In this hands-on lab, you will use Message Passing Interface (MPI) point-to-point operations to implement the two broadcast algorithms we discussed in the previous class. The first of these uses a tree-based approach, which is latency-optimal; the second uses a scatter + all-gather approach, which is bandwidth-optimal (to within a constant factor).

Recall that MPI provides a portable interface for parallel tasks running on different nodes of a cluster or supercomputer to send messages to each other.

As usual, you may work in teams of up to two people per team. In addition to committing your code changes and data files, please also create a PDF file called README.pdf, which should contain:

  • yours and your partner's names;
  • answers to the 5 questions in this assignment;
  • plots of the data you collect below.

Part 0a: Setting up MPI for your environment

Start by logging into Jinx and setting up your environment so that the code we are providing will compile and run.
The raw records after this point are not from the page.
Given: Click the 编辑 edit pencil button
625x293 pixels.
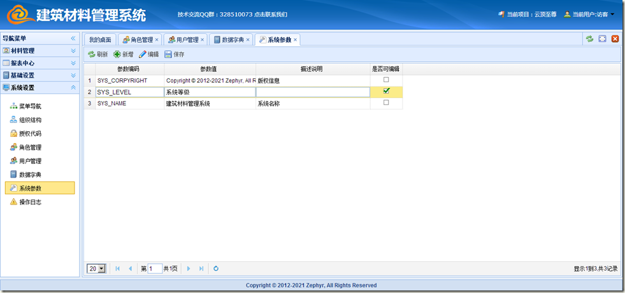Looking at the screenshot, I should tap(149, 55).
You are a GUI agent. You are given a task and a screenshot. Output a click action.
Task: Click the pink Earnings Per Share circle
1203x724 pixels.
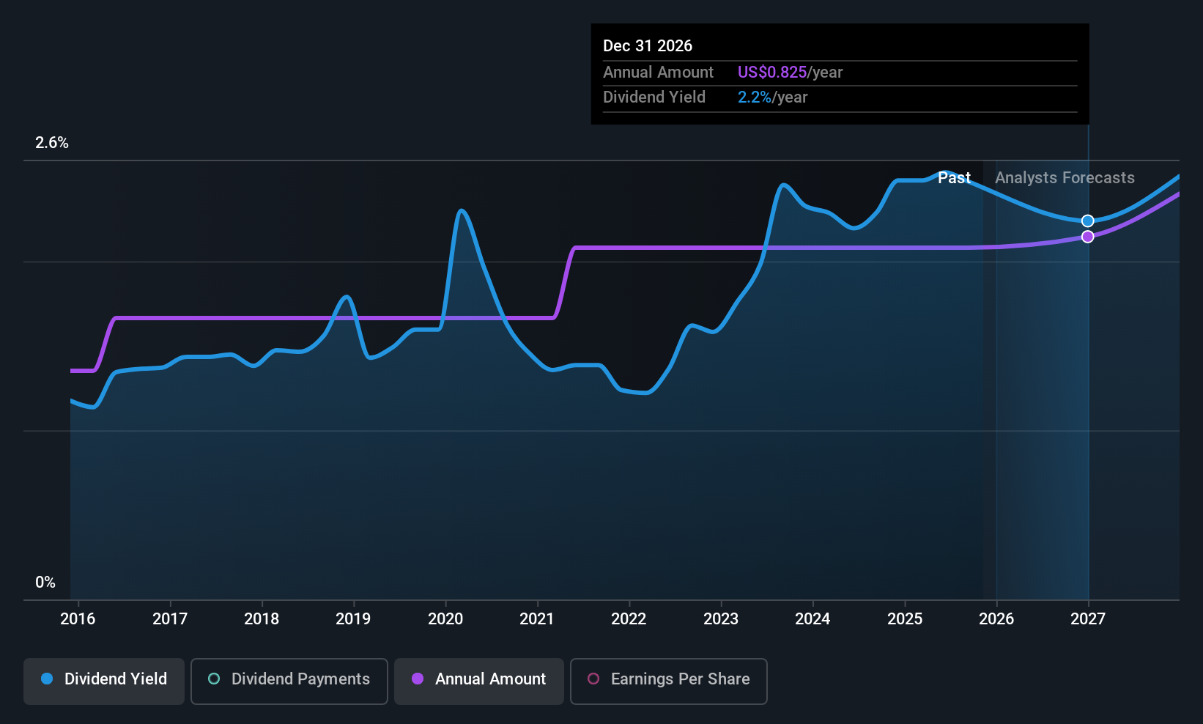tap(593, 679)
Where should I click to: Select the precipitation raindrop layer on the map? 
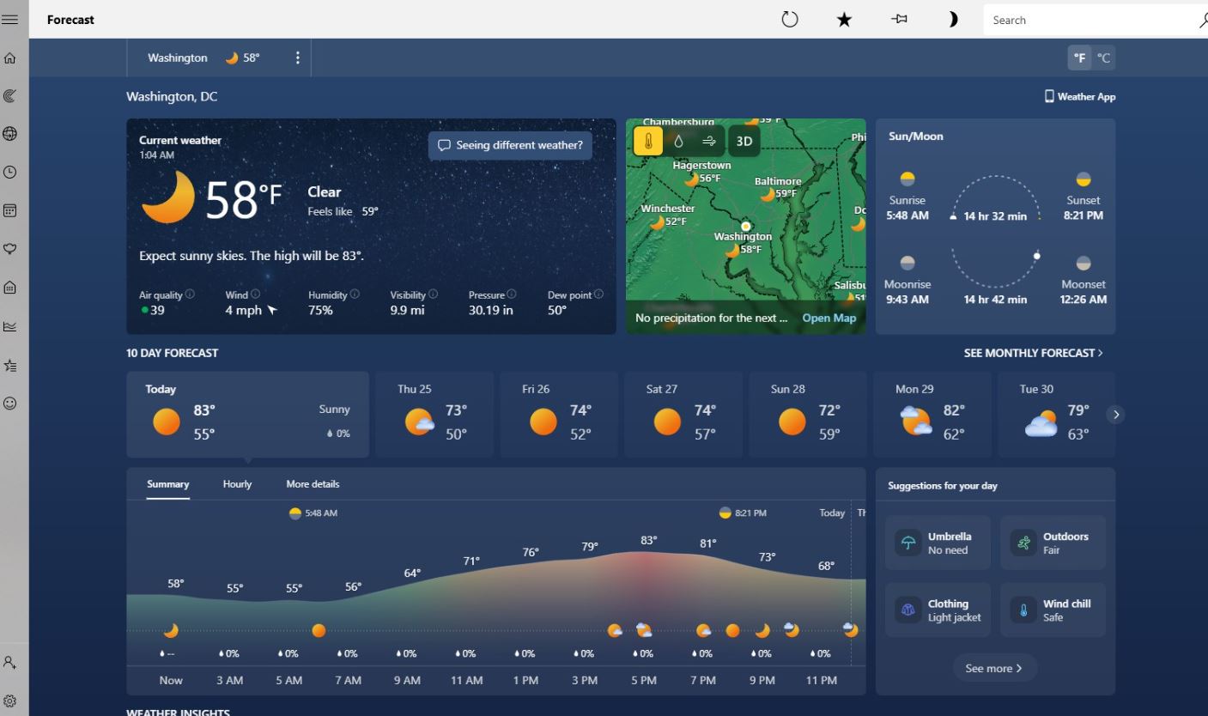(x=679, y=140)
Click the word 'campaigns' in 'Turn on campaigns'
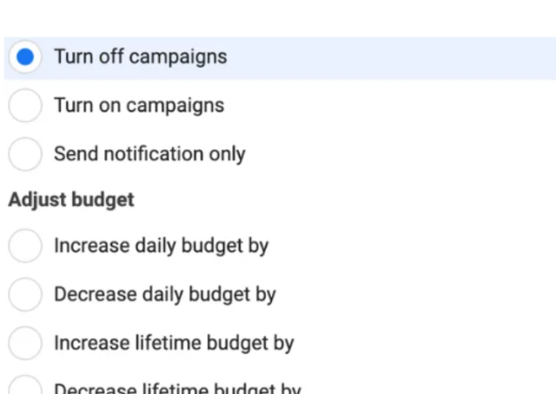The height and width of the screenshot is (394, 556). pos(174,106)
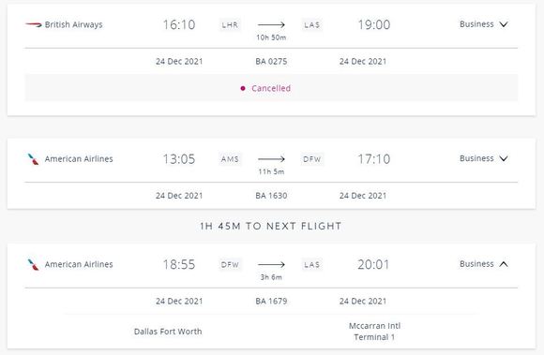
Task: Click the 1H 45M TO NEXT FLIGHT label
Action: pyautogui.click(x=271, y=226)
In particular, this lab's experiments rely on a particular version of the GCC compiler as well as the MPI communication library discussed in the previous class.

Set up your shell environment for compiling and running MPI programs. Add the following lines to your .bashrc file in your home directory. (Go ahead and create this file if it does not already exist.)

# Add these lines to ~/.bashrc, if not there already:
if [ -f /etc/bashrc ]; then
  source /etc/bashrc
fi

# Add this line for MPI support
source /nethome/rvuduc3/local/jinx/setup-mpi.sh

You may also need to add the following line to .bash_profile, also in your home directory. (Again, create this file if it does not already exist.)

# Add these lines to ~/.bash_profile, if not there already:
if [ -f ~/.bashrc ] ; then
  source ~/.bashrc
fi

Once you've made these changes, log out and log back in for this setup to take effect. If it worked, then the command

which mpirun

should return the string, /nethome/rvuduc3/local/jinx/openmpi/1.6.2-mt--gcc4.7.2/bin/mpirun.

For future reference, the above sets up a version of OpenMPI, not to be confused with OpenMP. The other major open-source MPI implementation is MPICH. Many of the major cluster, supercomputer, and networking vendors [1] provide their own implementations of MPI as well.
[1]Examples of vendors include Intel, IBM, Cray, and Mellanox, among others.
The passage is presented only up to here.